In October 2020, I filed a petition with the Faculty Senate’s Faculty Rights & Responsibilities Committee to have my case re-reviewed. Citing Penn State’s AC23 Promotion and Tenure Guidelines, and Penn State’s Administrative Guidelines covering AC 23 (bottom of p. 21), I argued that the College had violated provisions which required its P&T Committee to seek a reason-giving exchange with my Department Heads, whose recommendations differed from that of the College Committee. It was not my only argument, but it was the argument with the best chance of prompting a re-review of my dossier. In November 2020, the Faculty Senate Committee agreed in a written letter that I had a prima facie case and promised me an investigation and a report of their findings.

Six months after I filed my petition, in April 2021, the Vice-Provost for Faculty Affairs informed me that the Faculty Senate Committee had canceled its promised investigation after receiving an assurance from… wait for it… the Vice-Provost that the reason-giving consultation in question had in fact occurred. If that development strikes you as unremarkable, consider that the Vice-Provost was supposed to be the recipient of the investigation’s report, not its sole source of evidence in generating the report.

No one told me that my petition had been denied. Radio silence for six months. An inquiry to the Faculty Senate committee went unanswered for 48 hours before the Vice-Provost deigned to inform me that a flimsy email she gave to the Faculty Senate absolved that body of its obligation to check the absolute power of the Dean. Apparently these behind-the-scenes machinations did not merit the courtesy of a mere email to let me know my petition was dead on arrival. That’s when the lawyers got involved. It’s worth noting that in our letter to PSU, my attorney and I did NOT ask I simply be tenured; we merely demanded a re-review of my tenure dossier in ways that conformed to PSU’s own binding policies. They told us to buzz off. Rule had bent to power’s will.

When I heard about Nikole Hannah-Jones’s case last year, I recognized the broad pattern into which my case fit. Now, I by no means intend to liken myself to Hannah-Jones, but if her credentials for tenure can be questioned by the admins of a flagship research university, it’s fairly obvious what they can do to a relatively obscure Assistant Professor, especially one who studies race politics in the US, and one who openly advocates for labor reform in college sports at a university whose political economy is underwritten by the labor of Black athletes.
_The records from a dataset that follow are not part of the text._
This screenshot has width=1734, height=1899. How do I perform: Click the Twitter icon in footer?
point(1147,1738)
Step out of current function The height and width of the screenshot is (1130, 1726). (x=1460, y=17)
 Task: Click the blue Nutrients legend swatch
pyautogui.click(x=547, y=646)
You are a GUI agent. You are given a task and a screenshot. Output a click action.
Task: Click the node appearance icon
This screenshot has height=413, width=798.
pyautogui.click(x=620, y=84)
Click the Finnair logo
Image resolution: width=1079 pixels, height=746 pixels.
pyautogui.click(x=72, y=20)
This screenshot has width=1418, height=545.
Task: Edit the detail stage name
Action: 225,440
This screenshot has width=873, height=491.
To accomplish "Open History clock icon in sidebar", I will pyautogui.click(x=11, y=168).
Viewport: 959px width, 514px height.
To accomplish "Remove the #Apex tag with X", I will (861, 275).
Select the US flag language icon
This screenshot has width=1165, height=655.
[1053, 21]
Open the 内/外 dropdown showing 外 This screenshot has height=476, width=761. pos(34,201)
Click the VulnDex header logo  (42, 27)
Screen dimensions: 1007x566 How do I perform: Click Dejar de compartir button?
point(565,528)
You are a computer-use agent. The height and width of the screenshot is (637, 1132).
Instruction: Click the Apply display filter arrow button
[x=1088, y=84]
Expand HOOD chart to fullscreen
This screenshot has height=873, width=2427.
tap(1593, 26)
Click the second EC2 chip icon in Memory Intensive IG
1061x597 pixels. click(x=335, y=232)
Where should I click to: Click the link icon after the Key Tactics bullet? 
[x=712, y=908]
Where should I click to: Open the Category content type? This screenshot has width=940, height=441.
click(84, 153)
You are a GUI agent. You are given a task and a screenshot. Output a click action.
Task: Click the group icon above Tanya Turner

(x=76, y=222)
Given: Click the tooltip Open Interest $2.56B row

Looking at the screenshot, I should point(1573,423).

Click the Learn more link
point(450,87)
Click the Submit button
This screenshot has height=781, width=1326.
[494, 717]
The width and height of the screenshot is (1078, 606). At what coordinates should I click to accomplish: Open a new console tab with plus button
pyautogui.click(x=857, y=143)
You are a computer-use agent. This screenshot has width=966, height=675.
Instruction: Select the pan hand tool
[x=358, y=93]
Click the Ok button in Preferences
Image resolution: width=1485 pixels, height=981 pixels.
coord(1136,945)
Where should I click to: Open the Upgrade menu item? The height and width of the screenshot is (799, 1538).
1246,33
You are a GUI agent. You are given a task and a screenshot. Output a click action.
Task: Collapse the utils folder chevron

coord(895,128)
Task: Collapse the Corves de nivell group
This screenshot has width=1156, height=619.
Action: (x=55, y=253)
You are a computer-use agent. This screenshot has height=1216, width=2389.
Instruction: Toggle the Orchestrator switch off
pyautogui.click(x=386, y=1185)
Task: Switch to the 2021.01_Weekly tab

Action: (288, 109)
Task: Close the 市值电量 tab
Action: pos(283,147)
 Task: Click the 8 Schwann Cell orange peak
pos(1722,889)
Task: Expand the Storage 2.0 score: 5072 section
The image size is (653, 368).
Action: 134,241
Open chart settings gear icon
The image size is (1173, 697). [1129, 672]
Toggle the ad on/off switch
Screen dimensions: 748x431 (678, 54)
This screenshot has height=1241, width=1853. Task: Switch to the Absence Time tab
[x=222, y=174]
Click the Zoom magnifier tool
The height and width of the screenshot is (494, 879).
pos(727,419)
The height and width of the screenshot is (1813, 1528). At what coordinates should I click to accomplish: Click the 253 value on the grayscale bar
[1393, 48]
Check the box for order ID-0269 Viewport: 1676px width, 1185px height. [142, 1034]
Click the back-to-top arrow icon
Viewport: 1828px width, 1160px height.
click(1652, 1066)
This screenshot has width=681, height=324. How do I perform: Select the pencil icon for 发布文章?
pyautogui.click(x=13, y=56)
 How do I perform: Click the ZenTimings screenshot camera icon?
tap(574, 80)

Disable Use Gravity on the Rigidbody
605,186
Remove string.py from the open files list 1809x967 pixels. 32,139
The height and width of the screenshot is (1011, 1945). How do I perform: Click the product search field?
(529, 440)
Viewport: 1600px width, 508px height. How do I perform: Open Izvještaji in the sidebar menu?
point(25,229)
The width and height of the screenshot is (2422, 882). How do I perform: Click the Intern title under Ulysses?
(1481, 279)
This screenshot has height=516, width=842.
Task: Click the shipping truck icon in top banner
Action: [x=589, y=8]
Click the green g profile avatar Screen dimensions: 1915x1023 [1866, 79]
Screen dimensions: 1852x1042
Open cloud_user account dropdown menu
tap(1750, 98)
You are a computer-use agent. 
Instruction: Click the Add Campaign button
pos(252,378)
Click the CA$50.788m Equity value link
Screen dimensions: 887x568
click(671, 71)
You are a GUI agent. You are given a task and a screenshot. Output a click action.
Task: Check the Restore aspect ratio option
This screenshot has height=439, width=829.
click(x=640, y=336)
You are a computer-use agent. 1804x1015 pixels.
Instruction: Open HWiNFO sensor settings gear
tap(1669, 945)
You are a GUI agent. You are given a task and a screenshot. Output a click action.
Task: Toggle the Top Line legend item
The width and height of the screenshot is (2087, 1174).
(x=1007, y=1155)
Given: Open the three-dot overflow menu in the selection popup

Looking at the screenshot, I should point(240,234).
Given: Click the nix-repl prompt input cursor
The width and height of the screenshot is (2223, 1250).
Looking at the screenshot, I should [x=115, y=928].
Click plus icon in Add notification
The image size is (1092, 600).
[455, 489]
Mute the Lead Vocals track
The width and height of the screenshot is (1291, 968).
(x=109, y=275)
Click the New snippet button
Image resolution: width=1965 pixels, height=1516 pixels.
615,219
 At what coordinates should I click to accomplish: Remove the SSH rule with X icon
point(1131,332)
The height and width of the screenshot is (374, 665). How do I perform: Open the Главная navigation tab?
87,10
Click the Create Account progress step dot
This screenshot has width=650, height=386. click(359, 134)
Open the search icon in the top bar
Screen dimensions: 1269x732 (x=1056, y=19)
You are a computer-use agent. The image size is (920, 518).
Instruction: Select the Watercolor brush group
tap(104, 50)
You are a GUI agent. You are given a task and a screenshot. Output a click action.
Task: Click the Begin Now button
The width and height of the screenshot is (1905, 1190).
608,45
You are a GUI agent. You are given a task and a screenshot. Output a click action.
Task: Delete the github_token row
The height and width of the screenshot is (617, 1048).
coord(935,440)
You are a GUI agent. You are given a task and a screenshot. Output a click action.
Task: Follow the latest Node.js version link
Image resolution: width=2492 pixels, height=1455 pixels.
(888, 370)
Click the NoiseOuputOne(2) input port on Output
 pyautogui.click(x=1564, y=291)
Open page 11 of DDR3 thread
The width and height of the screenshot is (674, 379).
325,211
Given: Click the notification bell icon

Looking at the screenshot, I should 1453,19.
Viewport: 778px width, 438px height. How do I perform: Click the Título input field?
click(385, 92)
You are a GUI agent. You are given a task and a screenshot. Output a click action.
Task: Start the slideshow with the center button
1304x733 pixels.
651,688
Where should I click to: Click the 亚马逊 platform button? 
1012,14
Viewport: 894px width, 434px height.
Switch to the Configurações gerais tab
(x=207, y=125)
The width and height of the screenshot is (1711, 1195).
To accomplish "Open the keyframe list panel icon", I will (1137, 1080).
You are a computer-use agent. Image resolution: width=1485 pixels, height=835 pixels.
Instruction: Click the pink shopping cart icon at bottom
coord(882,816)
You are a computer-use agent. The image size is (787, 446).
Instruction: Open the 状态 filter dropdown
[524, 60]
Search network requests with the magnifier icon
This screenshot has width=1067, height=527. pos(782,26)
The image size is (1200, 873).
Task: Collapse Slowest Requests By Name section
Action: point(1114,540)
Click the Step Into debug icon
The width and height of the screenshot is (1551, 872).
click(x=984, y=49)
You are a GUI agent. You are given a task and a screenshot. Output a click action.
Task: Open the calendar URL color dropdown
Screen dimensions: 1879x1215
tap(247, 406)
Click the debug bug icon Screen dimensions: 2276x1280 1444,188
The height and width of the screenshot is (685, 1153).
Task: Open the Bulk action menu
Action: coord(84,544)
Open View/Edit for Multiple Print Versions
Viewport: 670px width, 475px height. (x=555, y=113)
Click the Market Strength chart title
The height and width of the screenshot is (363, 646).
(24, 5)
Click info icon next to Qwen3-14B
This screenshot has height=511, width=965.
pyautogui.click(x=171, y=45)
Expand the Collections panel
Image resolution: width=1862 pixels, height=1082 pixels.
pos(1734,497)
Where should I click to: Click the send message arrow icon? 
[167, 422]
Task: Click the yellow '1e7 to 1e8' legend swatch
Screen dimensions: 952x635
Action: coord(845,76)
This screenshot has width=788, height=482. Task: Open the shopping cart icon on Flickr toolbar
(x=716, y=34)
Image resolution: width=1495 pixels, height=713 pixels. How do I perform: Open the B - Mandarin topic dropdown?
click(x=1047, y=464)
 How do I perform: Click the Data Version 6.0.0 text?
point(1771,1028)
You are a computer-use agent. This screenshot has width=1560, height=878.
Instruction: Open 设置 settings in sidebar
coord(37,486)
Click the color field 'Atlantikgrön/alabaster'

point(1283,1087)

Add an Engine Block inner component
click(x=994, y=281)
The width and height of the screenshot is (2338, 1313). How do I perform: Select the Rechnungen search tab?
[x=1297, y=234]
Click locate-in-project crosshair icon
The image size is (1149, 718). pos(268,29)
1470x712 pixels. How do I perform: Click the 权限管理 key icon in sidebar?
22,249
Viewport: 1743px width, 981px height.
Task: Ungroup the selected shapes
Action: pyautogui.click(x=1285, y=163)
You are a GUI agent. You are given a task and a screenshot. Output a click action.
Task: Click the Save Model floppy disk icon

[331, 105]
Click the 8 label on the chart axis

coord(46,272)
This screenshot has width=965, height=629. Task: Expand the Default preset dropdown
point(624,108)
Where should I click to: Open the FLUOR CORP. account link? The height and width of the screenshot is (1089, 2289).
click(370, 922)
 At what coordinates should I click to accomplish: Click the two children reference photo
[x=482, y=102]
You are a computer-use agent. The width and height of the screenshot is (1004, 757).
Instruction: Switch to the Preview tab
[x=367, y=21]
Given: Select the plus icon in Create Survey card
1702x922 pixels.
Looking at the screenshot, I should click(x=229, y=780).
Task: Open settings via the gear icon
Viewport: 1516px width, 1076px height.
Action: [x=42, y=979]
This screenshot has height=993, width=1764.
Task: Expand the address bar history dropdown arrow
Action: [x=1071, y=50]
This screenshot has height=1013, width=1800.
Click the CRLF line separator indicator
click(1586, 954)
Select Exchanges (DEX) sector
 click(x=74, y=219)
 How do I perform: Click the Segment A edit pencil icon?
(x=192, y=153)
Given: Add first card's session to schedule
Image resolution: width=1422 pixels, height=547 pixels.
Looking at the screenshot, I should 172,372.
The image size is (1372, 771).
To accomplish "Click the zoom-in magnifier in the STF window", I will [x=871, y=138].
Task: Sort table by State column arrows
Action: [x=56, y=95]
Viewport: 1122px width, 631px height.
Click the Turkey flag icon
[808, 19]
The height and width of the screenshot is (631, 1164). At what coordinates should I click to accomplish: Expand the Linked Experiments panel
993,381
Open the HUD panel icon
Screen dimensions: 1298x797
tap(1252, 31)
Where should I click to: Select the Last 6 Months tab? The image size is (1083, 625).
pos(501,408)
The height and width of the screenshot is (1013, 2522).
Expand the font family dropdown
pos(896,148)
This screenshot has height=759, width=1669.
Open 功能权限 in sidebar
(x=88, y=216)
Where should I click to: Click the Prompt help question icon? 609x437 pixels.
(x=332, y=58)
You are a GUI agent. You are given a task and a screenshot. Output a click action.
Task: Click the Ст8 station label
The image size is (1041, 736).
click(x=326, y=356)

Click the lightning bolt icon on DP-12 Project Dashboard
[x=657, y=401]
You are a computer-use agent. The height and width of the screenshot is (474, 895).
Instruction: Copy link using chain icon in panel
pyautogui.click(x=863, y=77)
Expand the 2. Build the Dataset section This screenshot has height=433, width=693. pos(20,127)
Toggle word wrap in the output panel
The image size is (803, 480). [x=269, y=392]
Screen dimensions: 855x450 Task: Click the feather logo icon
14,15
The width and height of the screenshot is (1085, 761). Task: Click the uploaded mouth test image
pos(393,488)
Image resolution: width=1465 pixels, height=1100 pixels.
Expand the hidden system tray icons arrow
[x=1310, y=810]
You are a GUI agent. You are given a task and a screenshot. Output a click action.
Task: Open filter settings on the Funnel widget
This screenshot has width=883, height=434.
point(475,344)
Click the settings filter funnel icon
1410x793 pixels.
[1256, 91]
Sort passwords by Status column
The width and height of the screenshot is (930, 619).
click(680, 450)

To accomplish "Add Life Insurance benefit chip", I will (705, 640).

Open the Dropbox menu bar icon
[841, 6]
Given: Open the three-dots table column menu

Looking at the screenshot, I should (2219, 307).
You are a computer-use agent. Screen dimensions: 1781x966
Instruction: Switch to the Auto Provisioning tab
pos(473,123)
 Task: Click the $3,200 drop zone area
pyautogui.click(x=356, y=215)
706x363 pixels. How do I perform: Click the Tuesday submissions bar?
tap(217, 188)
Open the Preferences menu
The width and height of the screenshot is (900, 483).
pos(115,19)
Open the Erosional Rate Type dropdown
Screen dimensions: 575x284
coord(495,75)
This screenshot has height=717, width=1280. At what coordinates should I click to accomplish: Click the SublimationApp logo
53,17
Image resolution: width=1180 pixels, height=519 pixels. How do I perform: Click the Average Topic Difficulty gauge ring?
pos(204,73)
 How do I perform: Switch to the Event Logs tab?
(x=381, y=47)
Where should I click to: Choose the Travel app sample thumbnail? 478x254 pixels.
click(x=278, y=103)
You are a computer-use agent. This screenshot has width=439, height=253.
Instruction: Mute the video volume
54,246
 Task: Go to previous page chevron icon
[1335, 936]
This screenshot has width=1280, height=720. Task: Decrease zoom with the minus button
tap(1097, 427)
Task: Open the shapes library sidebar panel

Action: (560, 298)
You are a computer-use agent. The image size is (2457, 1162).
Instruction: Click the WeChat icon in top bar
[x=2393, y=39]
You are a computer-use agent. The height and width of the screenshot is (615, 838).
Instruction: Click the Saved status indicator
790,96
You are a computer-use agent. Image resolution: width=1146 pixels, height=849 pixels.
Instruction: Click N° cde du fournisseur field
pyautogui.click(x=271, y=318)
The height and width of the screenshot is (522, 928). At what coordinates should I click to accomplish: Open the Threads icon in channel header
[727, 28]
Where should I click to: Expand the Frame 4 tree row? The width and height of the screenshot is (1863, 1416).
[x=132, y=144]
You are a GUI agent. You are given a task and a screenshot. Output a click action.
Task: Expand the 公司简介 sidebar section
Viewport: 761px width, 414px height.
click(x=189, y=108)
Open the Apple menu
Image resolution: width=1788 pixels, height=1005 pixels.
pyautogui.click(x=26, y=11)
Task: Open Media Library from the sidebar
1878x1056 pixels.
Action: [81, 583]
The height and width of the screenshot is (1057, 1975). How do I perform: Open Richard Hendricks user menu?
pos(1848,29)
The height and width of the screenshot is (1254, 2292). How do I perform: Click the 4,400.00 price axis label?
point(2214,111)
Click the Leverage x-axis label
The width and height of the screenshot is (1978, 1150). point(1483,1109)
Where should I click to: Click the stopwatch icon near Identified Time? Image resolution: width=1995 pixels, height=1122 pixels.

I am a sport scholar, and I’ll end by crediting a development in professional sports with inspiring the will I’d need to tell my story and share its key documents. Even if you don’t follow sports, you may have heard of Brian Flores, formerly the Head Coach of the Miami Dolphins. After he was fired, and while he was still on the job market, he filed a class-action lawsuit accusing the National Football League of racial discrimination. Even his supporters worried that the NFL’s reactionary recalcitrance would spell doom for the rest of his coaching career. But Flores’s purpose was to crack the institution open, to announce that he’d had enough, and to use the power of sunlight to bend the institution’s trajectory for those who would follow. I don’t have Brian Flores’s courage — he went public when he was still looking for a job, and I’ve already found one — but if he can expose the National Football League, I ought to be comfortable in sharing how secrecy, pettiness, and a shocking disregard for shared governance shape the administrative culture in the College of the Liberal Arts at Penn State.